Gearbox

Processing-in-memory (PIM) minimizes data movement overheads by placing processing units near each memory segment. Recent PIMs employ processing units with a SIMD architecture. However, kernels with random accesses, such as sparse-matrix-dense-vector (SpMV) and sparse-matrix-sparse-vector (SpMSpV), cannot effectively exploit the parallelism of SIMD units because SIMD's ALUs remain idle until all the operands are collected from local memory segments (memory segment attached to the processing unit) or remote memory segments (other segments of the memory). For SpMV and SpMSpV, properly partitioning the matrix and the vector among the memory segments is also very important. Partitioning determines (i) how much processing load will be assigned to each processing unit and (ii) how much communication is required among the processing units. In this paper, first, we propose a highly parallel architecture that can exploit the available parallelism even in the presence of random accesses. Second, we observed that, in SpMV and SpMSpV, most of the remote accesses become remote accumulations with the right choice of algorithm and partitioning. The remote accumulations could be offloaded to be performed by processing units next to the destination memory segments, eliminating idle time due to remote accesses.
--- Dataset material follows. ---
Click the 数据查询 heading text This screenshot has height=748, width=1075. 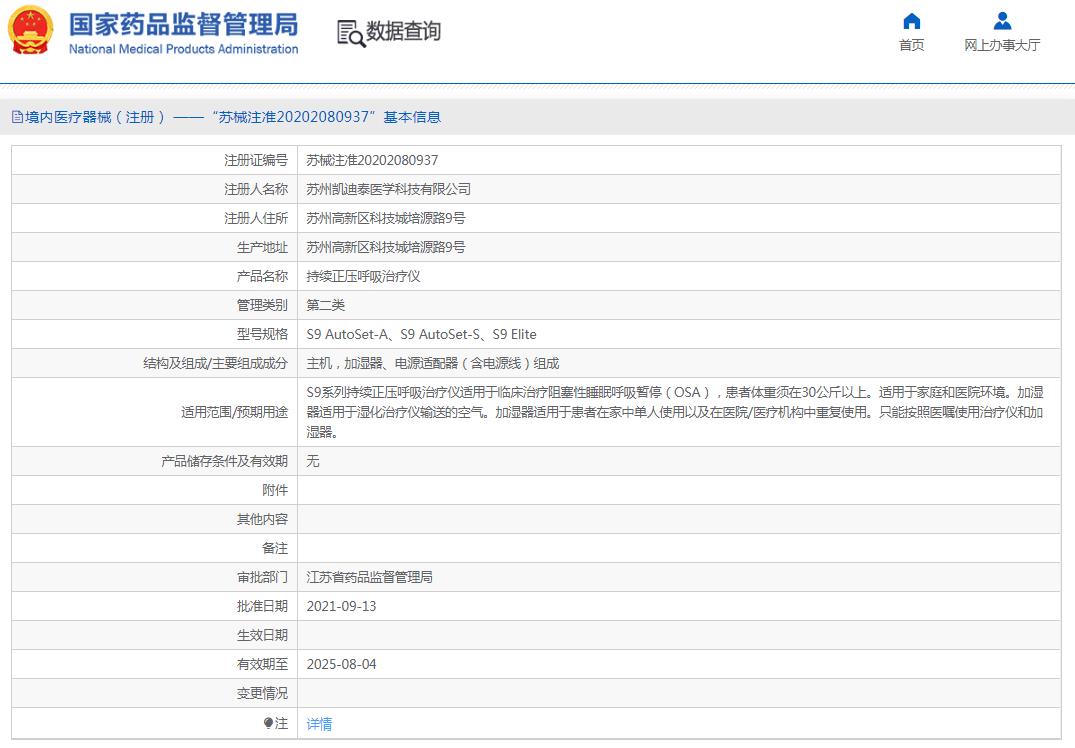(x=403, y=32)
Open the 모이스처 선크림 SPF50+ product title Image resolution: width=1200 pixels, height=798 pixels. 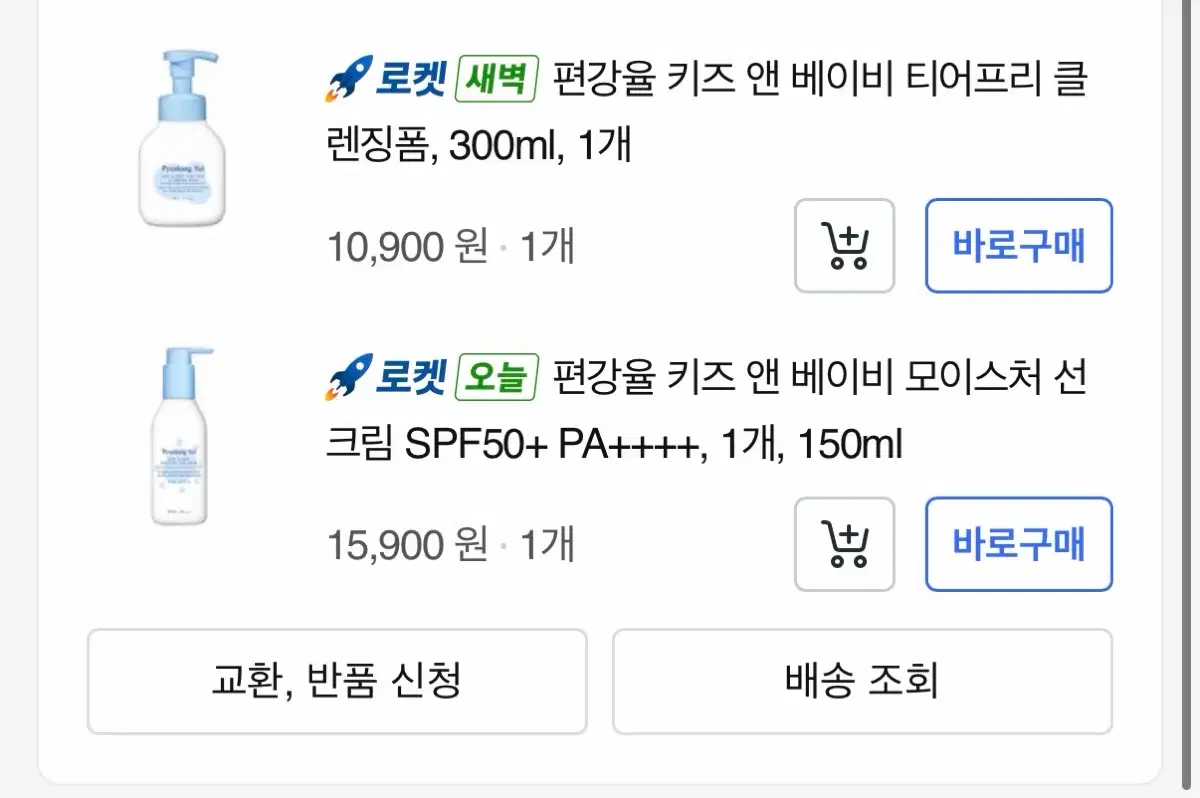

Accordingly, we introduce a dispatching mechanism for remote accumulation offloading. Third, we propose Hybrid partitioning and associated hardware support. Our partitioning technique enables (i) replacing remote read accesses with broadcasting (for only a small portion of data that will be read by all processing units), (ii) reducing the number of remote accumulations, and (iii) balancing the load. Our proposed method, Gearbox, with just one memory stack, delivers on average (up to) 15.73X (52X) speedup over a server-class GPU, NVIDIA P100, with three stacks of HBM2 memory.